Colorado Senator to Draft Bill Allowing Stricter Gun Laws in Cities Than State After Boulder Shooting

The day after a shooting at a Boulder, Colorado, supermarket killed 10 people, a state senator said he is drafting a bill would repeal a 2003 law that prevents city gun laws from superseding state gun laws.

"Accelerated" discussions are occurring in the state legislature over repealing the 2003 law, State Senate Majority Leader Steve Fenberg said to the Denver Post. This bill would allow the city to set its own terms on guns, but repealing the law wouldn't mean Boulder creating gun laws less strict than those of the state, Fenberg said.

The law Fenberg holds in question provides that "a local government may not enact an ordinance, regulation, or other law that prohibits the sale, purchase, or possession of a firearm that a person may lawfully sell, purchase, or possess under state or federal law. Any such ordinance, regulation, or other law enacted by a local government prior to March 18, 2003, is void and unenforceable."

The bill is still in the draft process, Fenberg confirmed to Newsweek, and there is no official language on repealing the law at this time.

"We started looking into this right after the court ruling came out last week about Boulder's assault weapons ban, and there's still more work to do before it's introduced," Fenberg said.

"This should not just be yet another shooting where we have thoughts & prayers & then move on. We need to do something more, we need to pass policy. Some folks would say it’s too soon, but I would say it’s way too late."@SteveFenberg spoke w/ @BWilliams on @MSNBC last night ⤵️

— Colorado Senate Dems (@COSenDem) March 23, 2021

The Democratic state lawmaker's move to repeal the 2003 law comes after Ahmad Al Aliwi Alissa, 21, opened fire with a Ruger AR-556, killing 10 shoppers at the King Soopers supermarket Monday afternoon. The killings occurred just days after the city's assault-weapon ban was blocked by a judge under the 2003 law.

Colorado Shooting
Colorado state lawmakers are drafting a bill to repeal a 2003 law that prevents city gun laws from superseding state gun laws. Shoppers are evacuated from a King Soopers grocery store after a gunman opened fire on March 22, in Boulder, Colorado. Chet Strange/Getty Images

Leaders in the city of Boulder passed a ban of assault-style weapons nearly three years ago in order to prevent another mass shooting from occurring, the Associated Press reported. But in a lawsuit just days ago backed by the National Rifle Association (NRA), a judge ruled that local officials could not make up their own gun laws which supersede state laws, ultimately blocking the city's assault-weapon ban.

"I didn't know how relevant and timely it was until yesterday," Fenberg said to the Post. "It's not like if the city of Boulder had had that ban in effect, that this wouldn't have happened. But it doesn't mean it's not a relevant conversation and tool that communities should have."

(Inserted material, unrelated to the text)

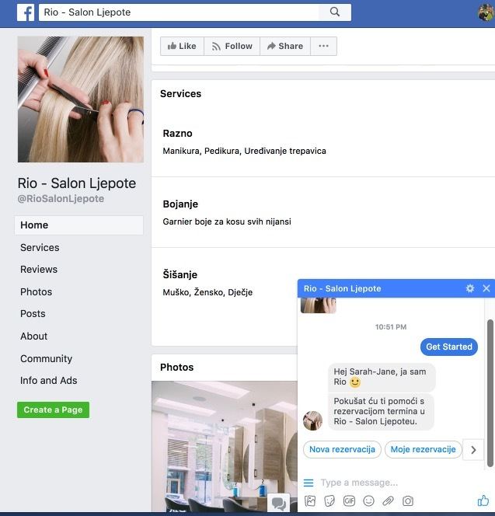
Task: Open the GIF picker in chat
Action: click(x=349, y=501)

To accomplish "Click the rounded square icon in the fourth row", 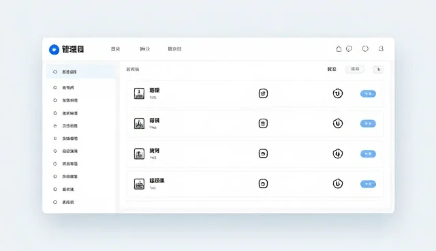I will (263, 183).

Over 40 states in the U.S. have similar preemption laws like the 2003 measure, sometimes charging severe fines to local officials if they set their own gun policies. Supporters of the NRA's suit raised concerns that allowing cities to draft their own laws could create a confusing web of different rules across the state. The NRA has rebuked repealing the 2003 law, stating it was counter-productive, according to the Associated Press. Counter arguments uphold that preemption laws intimidate local officials from creating their own policies.

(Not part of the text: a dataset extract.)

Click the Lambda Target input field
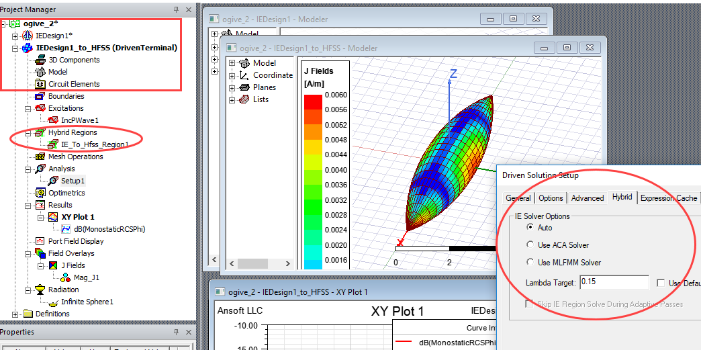 click(x=614, y=282)
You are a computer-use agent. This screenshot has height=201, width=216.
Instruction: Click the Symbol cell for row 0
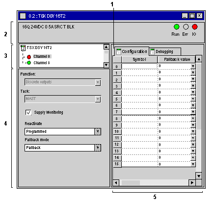[x=139, y=66]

"At a minimum, communities should have a say in how to best keep their people safe," Fenberg said. "There isn't one single solution to this crisis, but I don't accept that as an excuse to do nothing. Many say it's too soon to talk about policy, but for these 10 innocent people, it's clearly far too late. We can't shy away from having hard conversations that could lead to preventing the next tragedy."

Fenberg's action in response to the shooting contrasts with that of GOP Rep. Lauren Boebert of Colorado and shows how partisan the issue is in that state. Boebert condemned the shooting but received rebukes for active support of looser restrictions on guns. She posted to tweeted she was "praying" for the police and implored, "God be with us as we make sense of this senseless violence."

Fenberg said that the "vast majority" of Coloradans believe it's "more than reasonable" to allow local governments to pass local ordinances on guns "to protect their community."

"It's incredibly infuriating," Fenberg said of the shooting to host Brian Williams on MSNBC Tuesday. He added that Colorado has been working on gun law reform "quite a bit," but urged President Joe Biden and Congress to use their powers rather than "thoughts and prayers" to "think long and hard" about the fact that this is a time for policy-making.

"What we really need is national legislation if we're going to have the most meaningful impact on gun violence," Fenberg said. "Short of that, we need comprehensive protections at a state level. However, that doesn't mean we shouldn't do everything in our power to prevent further tragedies at the local level if we can."

Update: This story has been updated to include comments from Fenberg.